> [Problem]: Would you copy only the lines below, from the one containing "This screenshot has width=219, height=141." through the very last one, leaving the pictures out?

> [Input material]:

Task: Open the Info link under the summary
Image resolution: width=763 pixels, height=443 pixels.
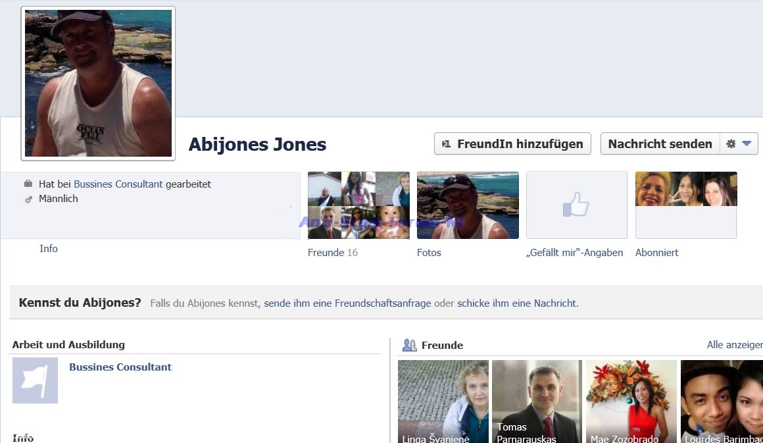Action: coord(49,249)
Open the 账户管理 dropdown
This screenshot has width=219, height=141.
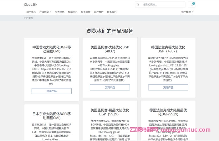(x=187, y=12)
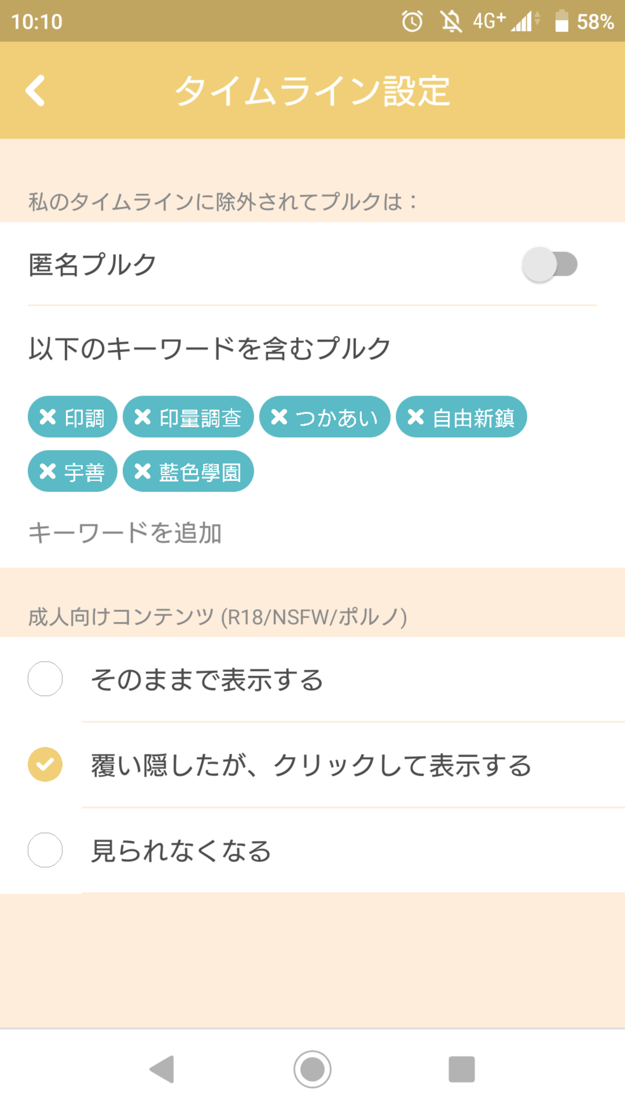This screenshot has width=625, height=1111.
Task: Go back using the header arrow
Action: 35,91
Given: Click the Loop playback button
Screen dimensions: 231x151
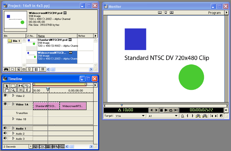Looking at the screenshot, I should (171, 110).
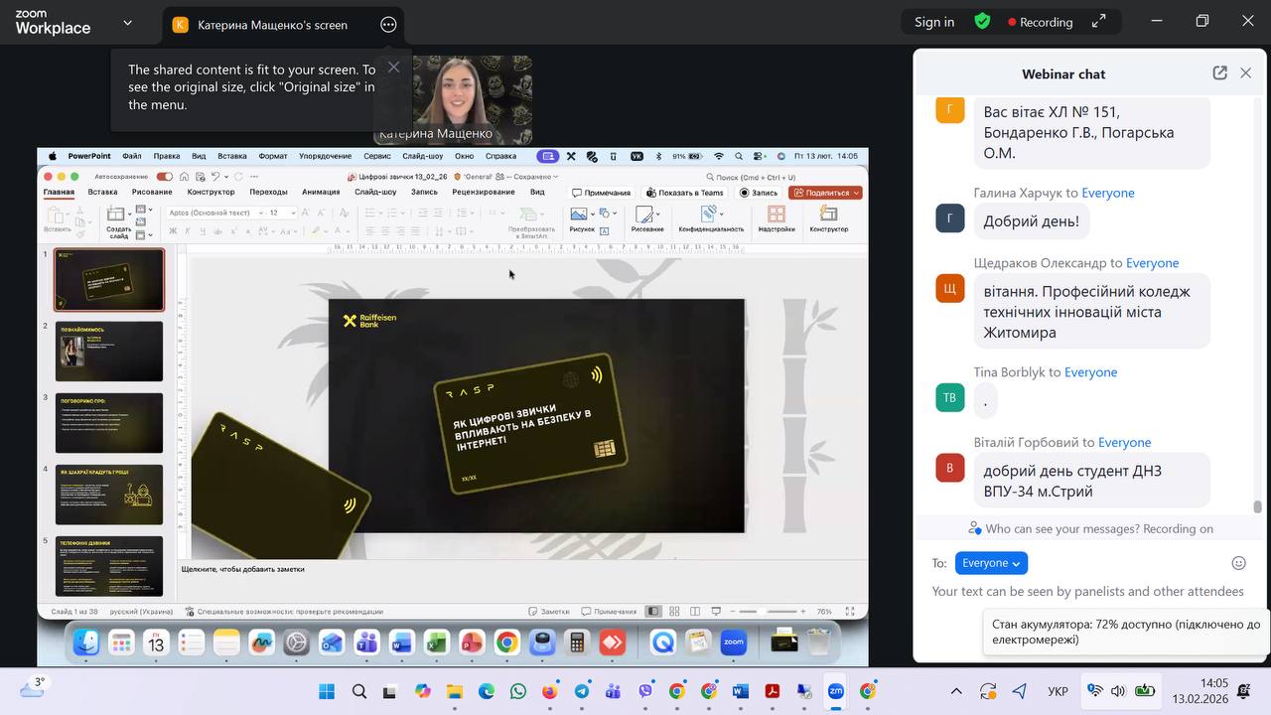Pop out the Webinar chat panel
The height and width of the screenshot is (715, 1271).
click(x=1219, y=73)
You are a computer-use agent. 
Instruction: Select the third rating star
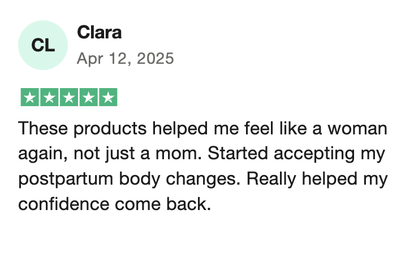click(x=69, y=97)
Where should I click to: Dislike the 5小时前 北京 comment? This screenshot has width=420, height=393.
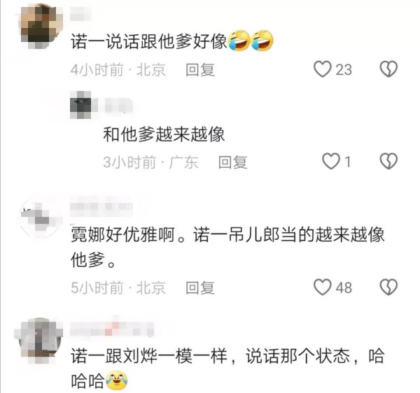point(389,287)
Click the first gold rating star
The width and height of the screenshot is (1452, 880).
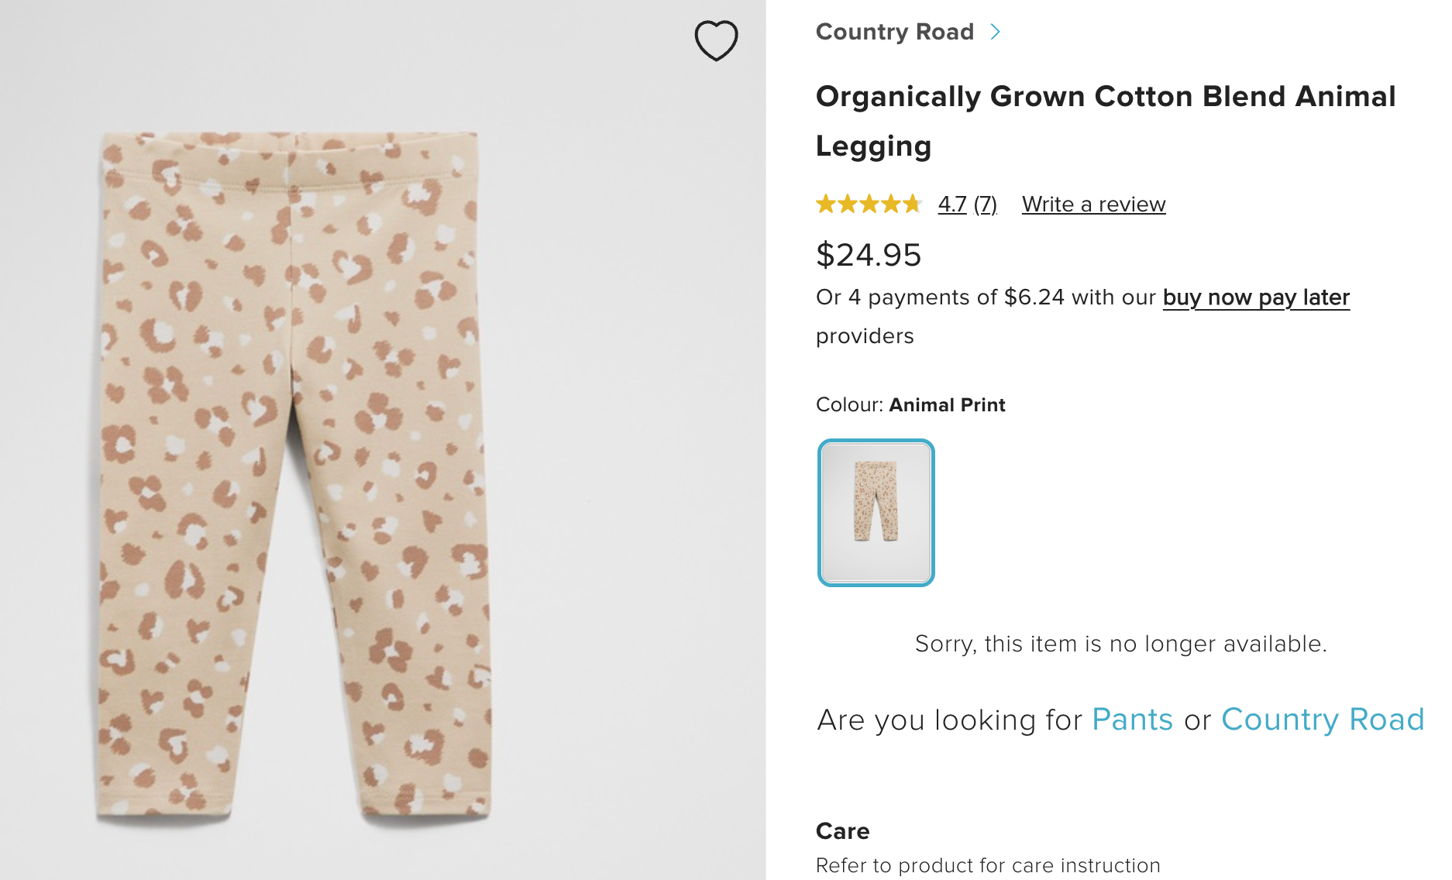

> [Answer to this exercise]:
This screenshot has width=219, height=141.
(x=187, y=12)
This screenshot has width=625, height=1111.
Task: Go back using the header arrow
Action: 35,91
Given: Click the Loop playback button
Screen dimensions: 231x151
Looking at the screenshot, I should (171, 110).
Pop out the Webinar chat panel
The height and width of the screenshot is (715, 1271).
click(x=1219, y=73)
You are a computer-use agent. 
Instruction: Select the third rating star
click(x=69, y=97)
Where should I click to: Dislike the 5小时前 北京 comment? This screenshot has width=420, height=393.
point(389,287)
Click the first gold rating star
The width and height of the screenshot is (1452, 880).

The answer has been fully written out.